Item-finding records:

────────────────

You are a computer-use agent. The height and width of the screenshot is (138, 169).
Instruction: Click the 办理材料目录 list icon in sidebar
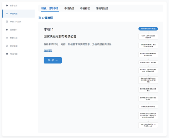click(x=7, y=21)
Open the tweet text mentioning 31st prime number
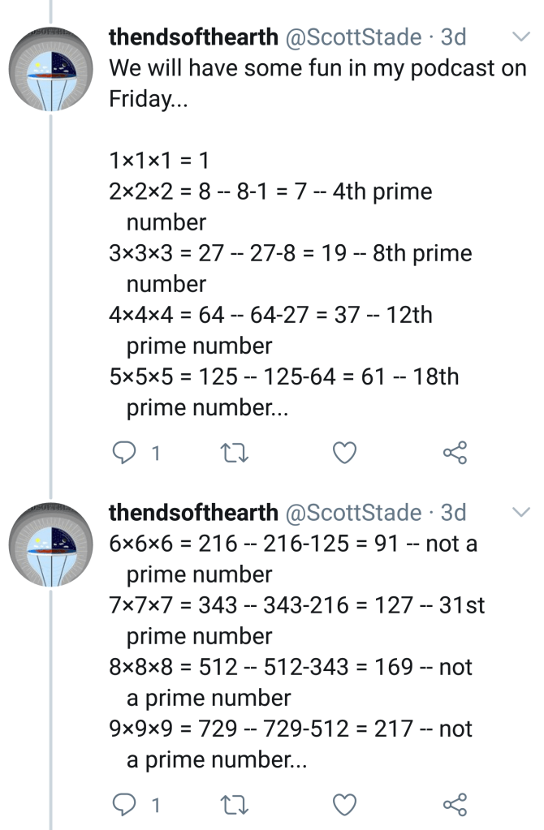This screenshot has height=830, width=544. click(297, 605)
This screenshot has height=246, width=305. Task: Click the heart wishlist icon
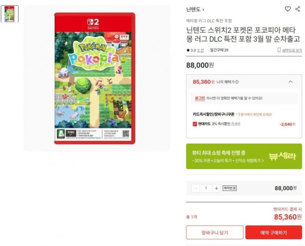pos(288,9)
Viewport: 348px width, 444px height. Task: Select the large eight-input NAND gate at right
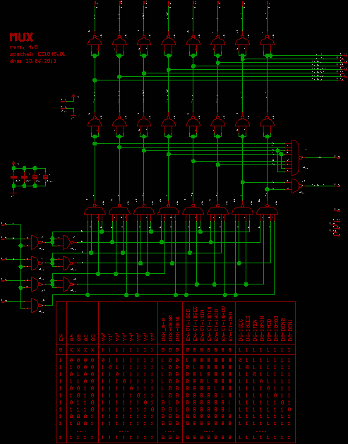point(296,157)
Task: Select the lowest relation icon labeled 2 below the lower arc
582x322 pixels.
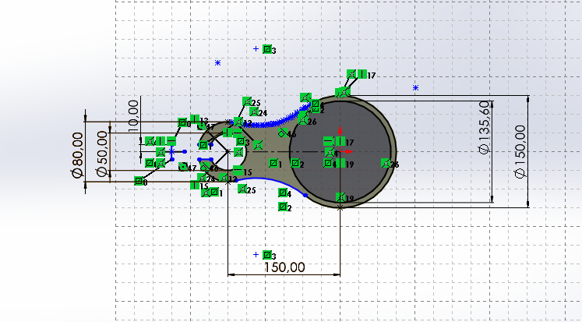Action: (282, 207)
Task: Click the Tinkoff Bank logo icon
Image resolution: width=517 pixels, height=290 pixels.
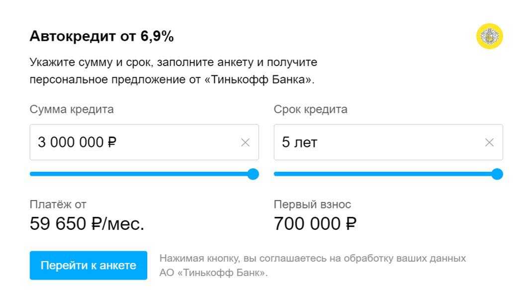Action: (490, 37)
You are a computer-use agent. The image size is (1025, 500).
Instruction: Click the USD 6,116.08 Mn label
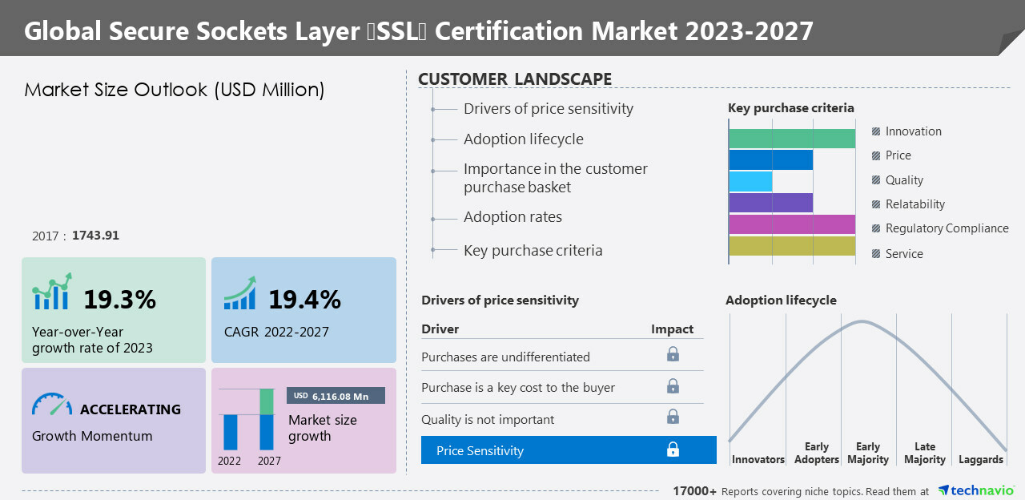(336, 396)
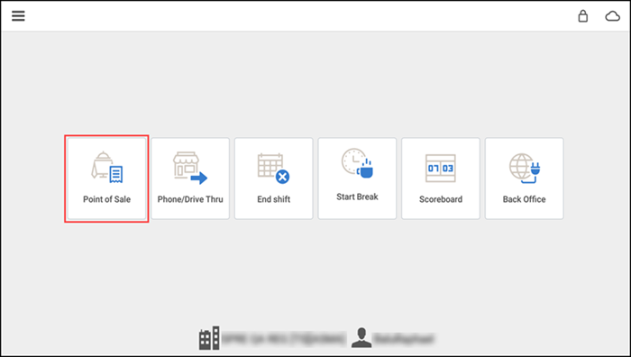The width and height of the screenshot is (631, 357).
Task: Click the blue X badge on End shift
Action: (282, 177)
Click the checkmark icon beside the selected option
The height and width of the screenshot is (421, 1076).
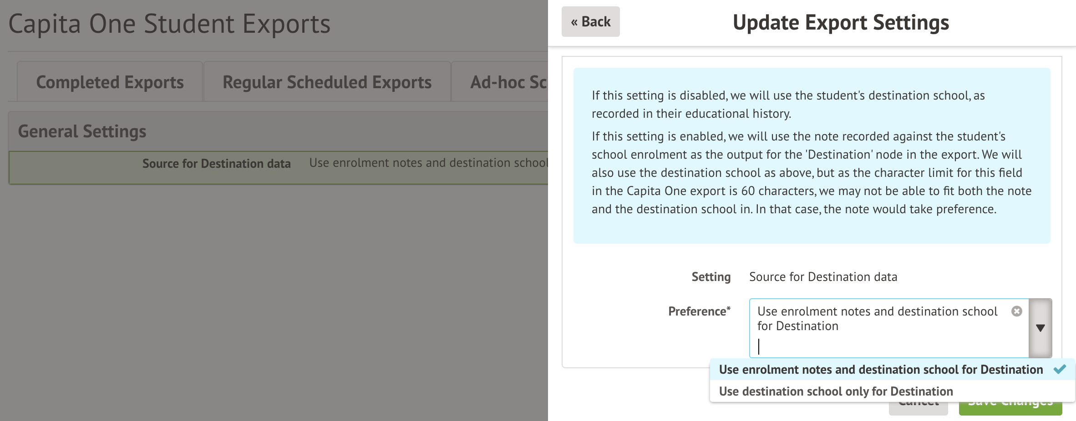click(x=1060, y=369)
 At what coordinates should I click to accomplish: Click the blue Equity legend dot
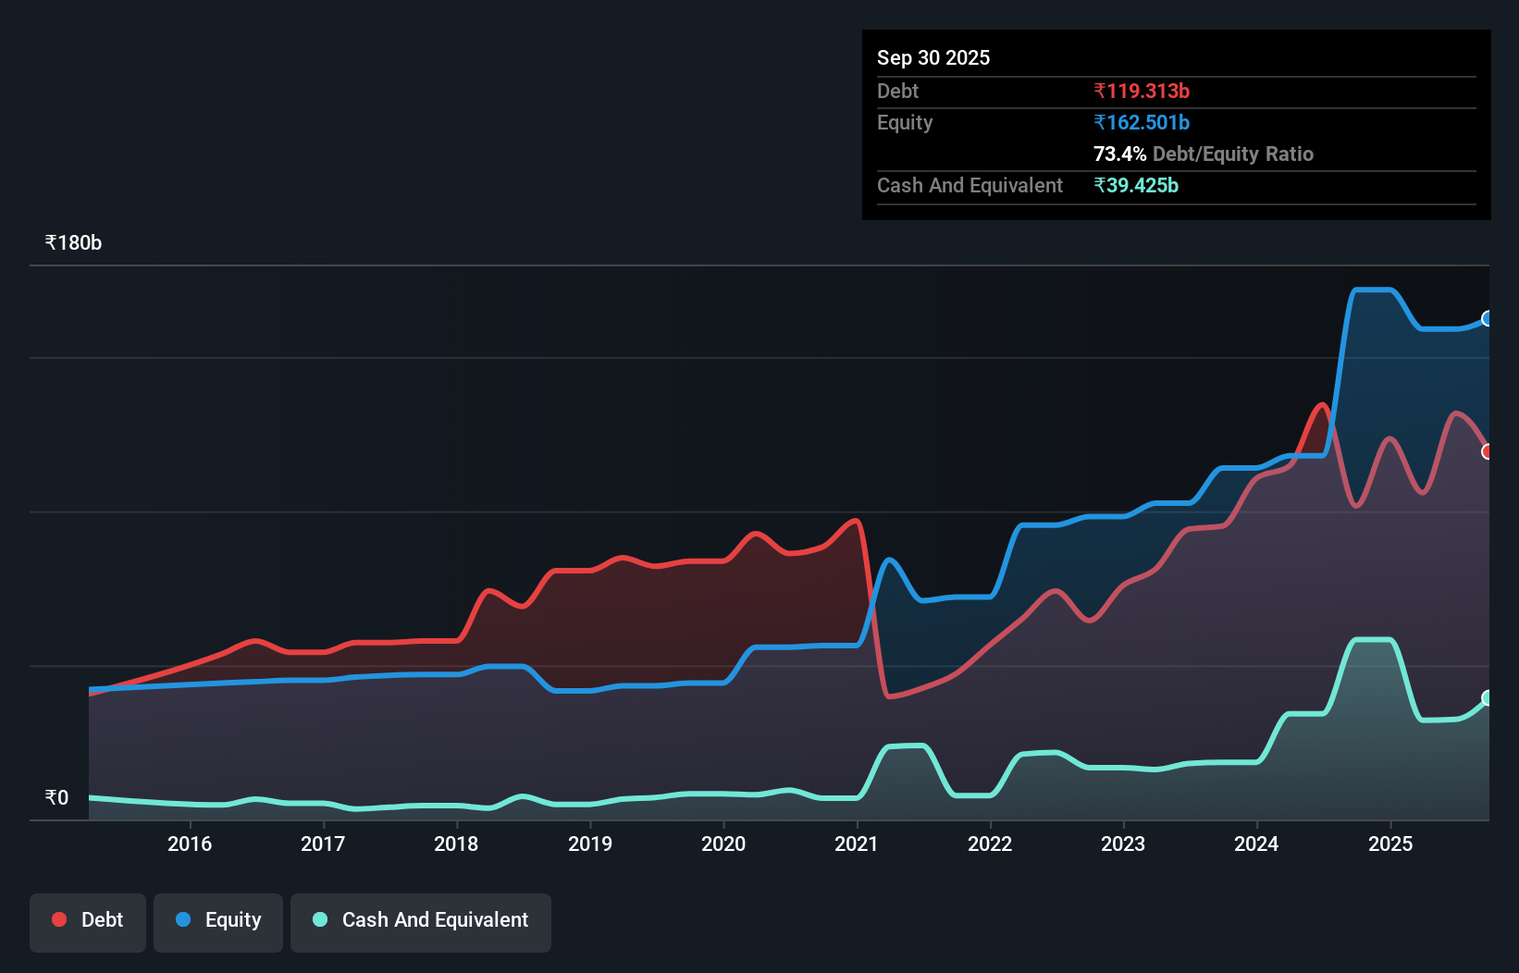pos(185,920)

────────────────

• [EXERCISE REQUIREMENTS]
Swap "icon" for "symbol" throughout the lines above and reproduce them with everything else unchanged. Omit the pictures from your answer.

• [RESPONSE]
You are a computer-use agent. The height and width of the screenshot is (138, 169).
Instruction: Click the 办理材料目录 list symbol in sidebar
click(x=7, y=21)
Open the tweet text mentioning 31st prime number
This screenshot has height=830, width=544. click(297, 605)
This screenshot has height=246, width=305. Task: Click the heart wishlist symbol
pos(288,9)
Viewport: 348px width, 444px height. Task: Select the large eight-input NAND gate at right
point(296,157)
Task: Select the lowest relation symbol labeled 2 below the lower arc
582x322 pixels.
Action: (282, 207)
Task: Click the Tinkoff Bank logo symbol
Image resolution: width=517 pixels, height=290 pixels.
Action: (490, 37)
You are a computer-use agent. The image size is (1025, 500).
Instruction: Click the USD 6,116.08 Mn label
(336, 396)
The width and height of the screenshot is (631, 357).
Task: Click the blue X badge on End shift
Action: (282, 177)
Click the checkmark symbol beside the selected option
The height and width of the screenshot is (421, 1076).
click(x=1060, y=369)
 At what coordinates should I click to accomplish: Click the blue Equity legend dot
pos(185,920)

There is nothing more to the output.